İsrail zulmünü anlatan filmler

İran’a hücum başlatan ve yeni bir savaşın fitilini ateşleyen İsrail, var olduğu vakitten beri kan ve savaş ile anıldı. “Büyük Felaket” manasına gelen “Nekbe”den beri (1948’de İsrail’in kurulmasının ilanı) etrafındaki her ülke ile savaşan ve aralıksız katliam ile soykırım yapan İsrail’in gerçek yüzünü anlamak için sinemalara bakmak kâfi olacak.
Sinema tarihinde bilhassa 2000’li yıllarda çeşitli ülkelerde yapılan sinemalar, işgal idaresinin nasıl bir kanlı yapı üzerine kurulduğunu tabir ediyor. Gelin bu sinemalara birlikte bakalım…

İsrail imali olarak İsrail zulmünü içeriden anlatan eşsiz bir film…
Ari Folman’ın yazıp yönettiği sinema, 1982 yılında Lübnan İç Savaşı sırasında asker olan direktör Folman’ın, yaşadıklarını terapi aracılığıyla tekrar hatırlama sürecini ele alıyor. Animasyon tekniği ile hayata geçirilen üretim, gerçekçi anlatımı ve kalıcı hissi ile yapıldığı yıl olan 2008’den beri isminden kelam ettiriyor. Enteresan halde sinema,“shooting and crying” geleneğinin bir devamı olarak görüldü. Yani askerlerin savaş sırasında gerçekleştirdiği aksiyonlardan pişmanlık duymasını, lakin bunun geç gelen bir pişmanlık olduğunu ve askerlerin bu durumu düzeltmek için somut hiçbir harekete kalkışmamasını sağlıyor. Bu eleştiriyi de göz önünde bulundurup izlemekte yarar var.

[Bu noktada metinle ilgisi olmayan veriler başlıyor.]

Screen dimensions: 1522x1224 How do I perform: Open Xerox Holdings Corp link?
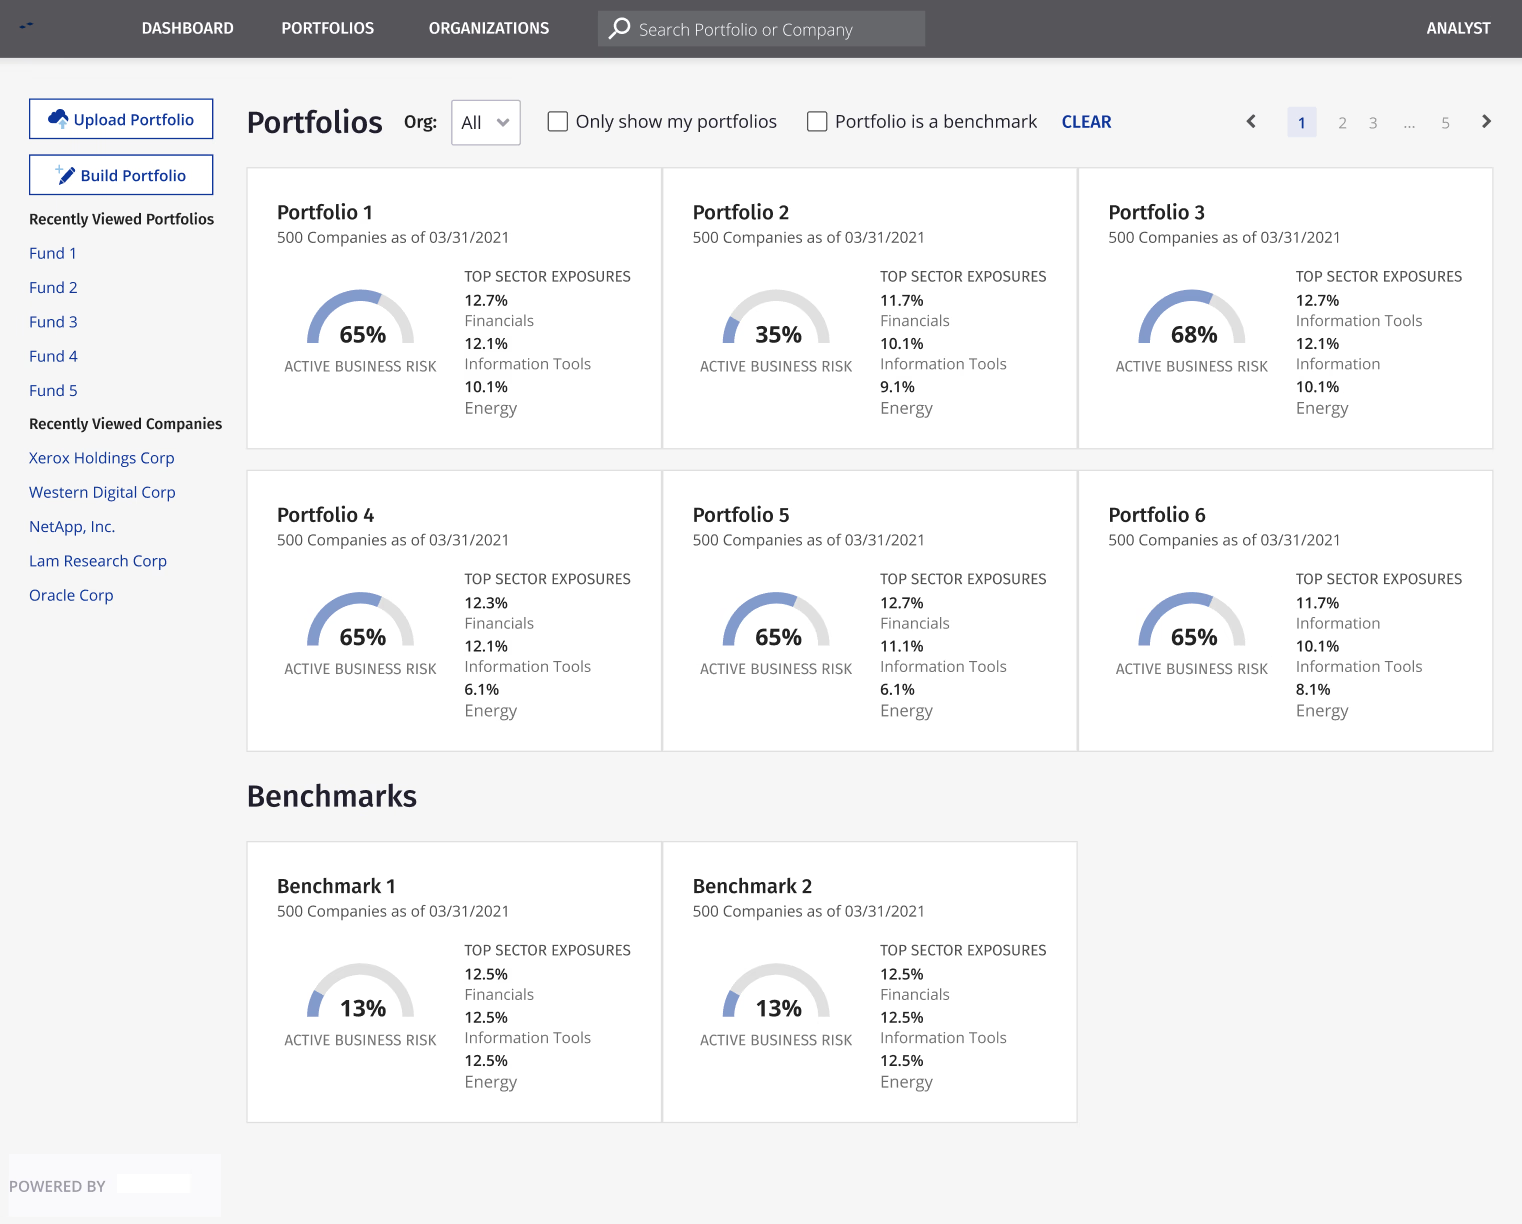[101, 458]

Filistinli direktör Elia Süleyman’ın son sineması, İsrail zulmüne global bir pencere açıyor. Bilhassa göçmenlik olgusu üzerinden sıkıntıyı ele alan sinema absürt mizah cinsinin de tesiriyle farklı bir seyir deneyimi sunuyor. Çatışma, kan, gözyaşı olmamasına karşın sinema İsrail zulmünün hudutları aşan tesirine katkı sağlıyor.

İsrail zulmünü en gerçek manzaralar ve anlık şahitlikler eşliğinde veren belgesellerin çok değerli olduğunu da vurgulamak gerek. Bu yıl Oscar’da en güzel belgesel mükafatını alan bu belgesel de birkaç yıllık süreç içerisinde Filistin topraklarında devam eden işgal siyaseti ve Filistin halkının direnme sistemlerini anlatıyor. İsminden de anlaşılacağı üzere İsrail’e meydan okuyan yapıya sahip olan belgesel, yapımcılarından birinin İsrailli (Yaval Abraham) olması bakımından da mühim.

Filistin Davası ve İsrail zulmüyle ilgili Türkiye’de yapılmış en büyük yapım olan sinema, 2011’de vizyona girdiğinde ülkemizde en çok izlenen sinemalar ortasında yer almıştı. Kurtlar Vadisi dizisinin devamı niteliğindeki üretim, Türk istihbaratının Filistin sorununa bakışına ve İsrail’in karşısında asırlar evvel olduğu üzere tekrar, tekrar Türklerin dimdik duracağını anlatması bakımından değerliydi.

Hikaye “Büyük Felaket” (Nekbe) günlerinde başlıyor. Bir Filistin mülteci kampında yaşayan genç bir kız, evvelki üç mülteci jenerasyonunun anlattığı öyküler aracılığıyla ailesinin tarihini öğreniyor. Norveçli direktör Mats Grorud’un sineması, “stop motion” tekniğine de dayanan animasyon tekniği ile hayata geçirdiği 2018 üretimi projesi birçok dünya şenliğinde yankı uyandırmıştı.